• Given instruction a
Translate this sentence from the forum thread about using the Sync backend into French: "We don't do it because it's not worth the cost given the data profile."
-- start of Extract to read --
Idea: Use the Sync backend

ckarlof commented 10 years ago

I said I would never do this, but Toby has suggested we look at the Sync backend for general service.

Questions I have:

Durability, but this may just mean backing up the DB.
Use of timestamps instead of versions, which also may be fine as long as clients stop using their own time.
Encryption. I don’t want to require it. How much do we need to contort Sync to expect plaintext data?
OAuth integration. Doesn’t exist yet, but it’s not that hard.

Other issues?

ckarlof commented 10 years ago

I said I would never do this

Actually, I said I wouldn't use the existing Sync service. Building on the existing Sync codebase is an idea I hadn't even considered before.

ckarlof commented 10 years ago

From Toby:

1) Durability, but this may just mean backing up the DB.

Yeah, you can add replication to the DB fairly trivially. We don't do it because it's not worth the cost given the data profile.

2) Use of timestamps, which also may be fine as long as clients stop using their own time.

Timestamps are needed for syncing, but should be ignorable for kv lookups. But, yes, clock drift is a horrible, horrible thing. We've had plans around for fixing that in 2.0, but it's a lot of client work.

3) Encryption. I don’t want to require it. How much do we need to contort Sync to expect plaintext data?

Zero. Sync just accepts data. It has no idea if it's encrypted or not.

4) OAuth integration. Doesn’t exist yet, but it’s not that hard.

That would be best done through tokenserver and, knowing rfkelly, has already been done.

Doing it in sync directly is also doable.
-- end of Extract to read --
-- start of Given records --
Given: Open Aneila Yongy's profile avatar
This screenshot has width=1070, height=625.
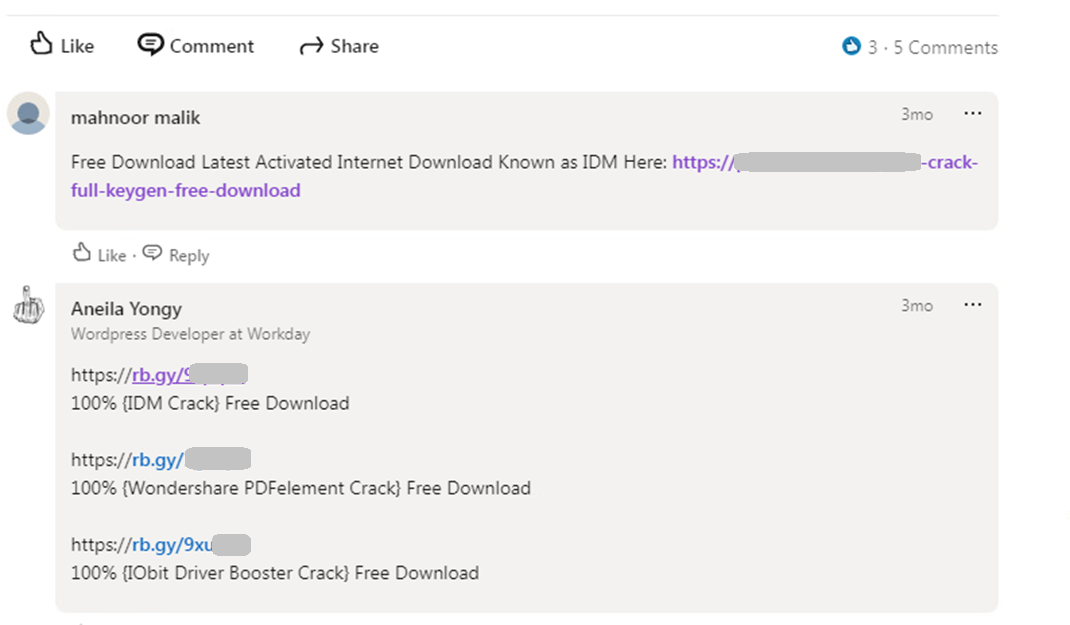Looking at the screenshot, I should 28,304.
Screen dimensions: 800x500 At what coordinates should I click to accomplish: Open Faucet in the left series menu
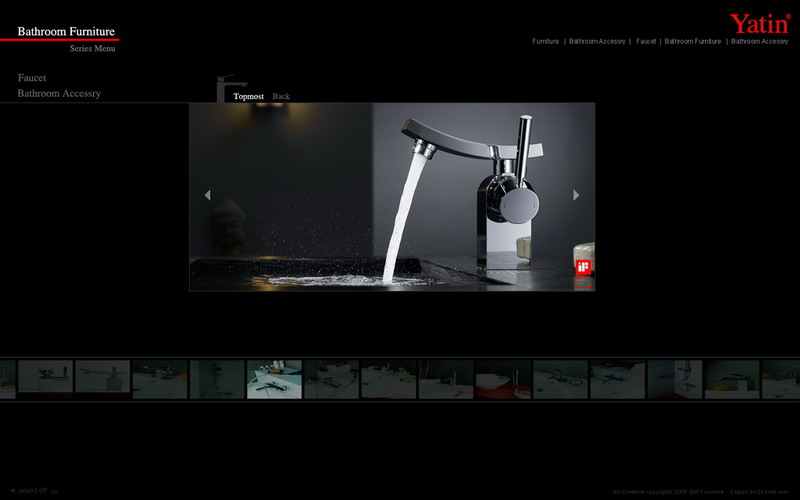[x=32, y=77]
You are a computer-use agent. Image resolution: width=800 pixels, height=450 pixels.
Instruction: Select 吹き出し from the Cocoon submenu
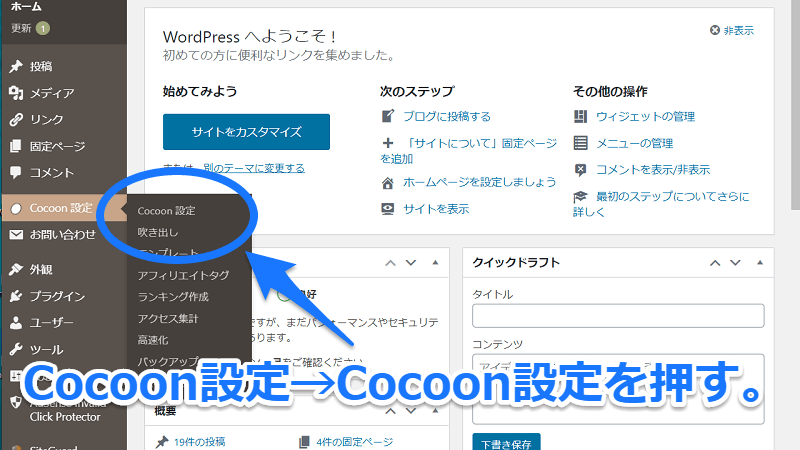tap(158, 232)
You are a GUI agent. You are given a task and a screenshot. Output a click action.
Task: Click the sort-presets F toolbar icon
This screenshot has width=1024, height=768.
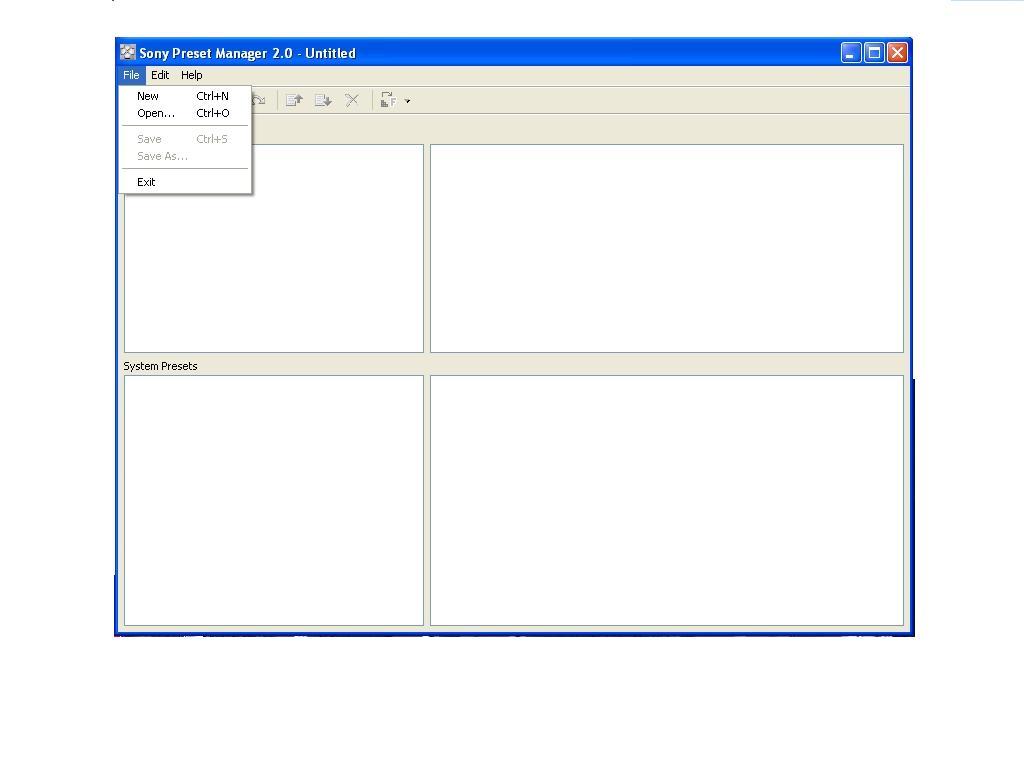(x=389, y=100)

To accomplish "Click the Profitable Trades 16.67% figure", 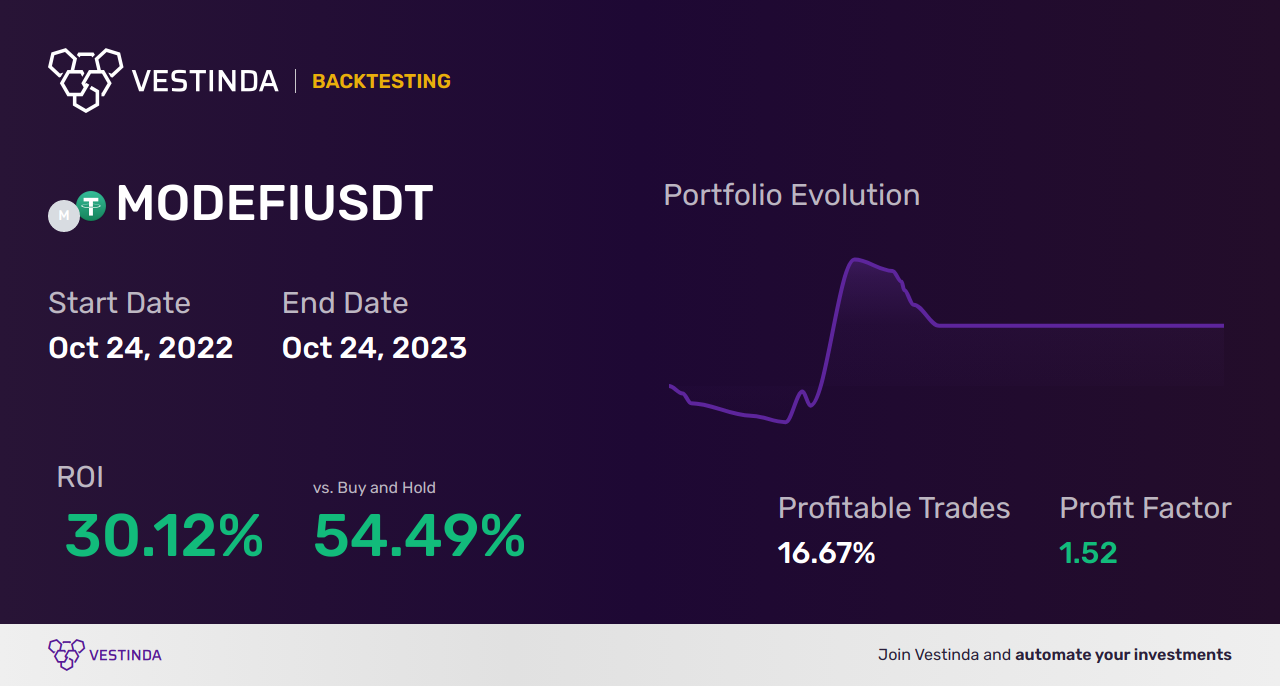I will pyautogui.click(x=827, y=553).
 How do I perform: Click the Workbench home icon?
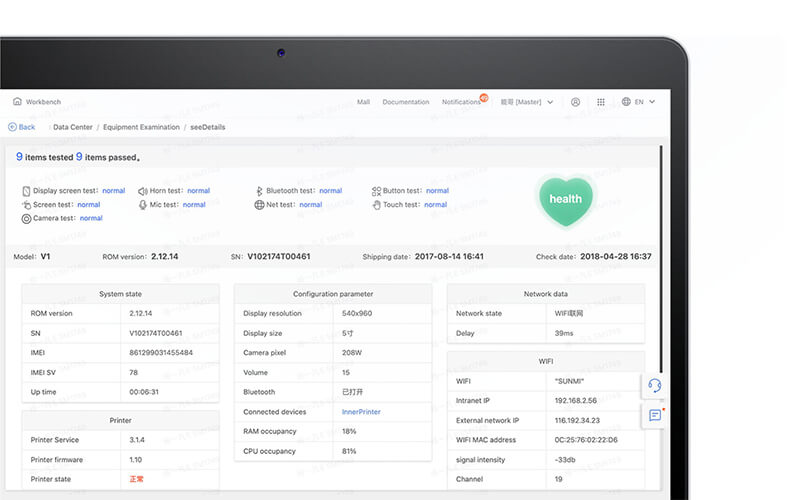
-- end of Given records --
• Given instruction b
Reproduce the records word for word, from their first line through the line containing "(x=389, y=100)", and omit the pictures.

• Full output a
Nous ne le faisons pas parce que cela n'en vaut pas le coût, compte tenu du profil des données.

• Full output b
Given: Open Aneila Yongy's profile avatar
This screenshot has width=1070, height=625.
Looking at the screenshot, I should 28,304.
Screen dimensions: 800x500 At what coordinates should I click to accomplish: Open Faucet in the left series menu
[x=32, y=77]
You are a computer-use agent. Image resolution: width=800 pixels, height=450 pixels.
Instruction: Select 吹き出し from the Cocoon submenu
tap(158, 232)
You are a GUI agent. You are given a task and a screenshot. Output a click action.
Task: Click the sort-presets F toolbar icon
This screenshot has width=1024, height=768.
(x=389, y=100)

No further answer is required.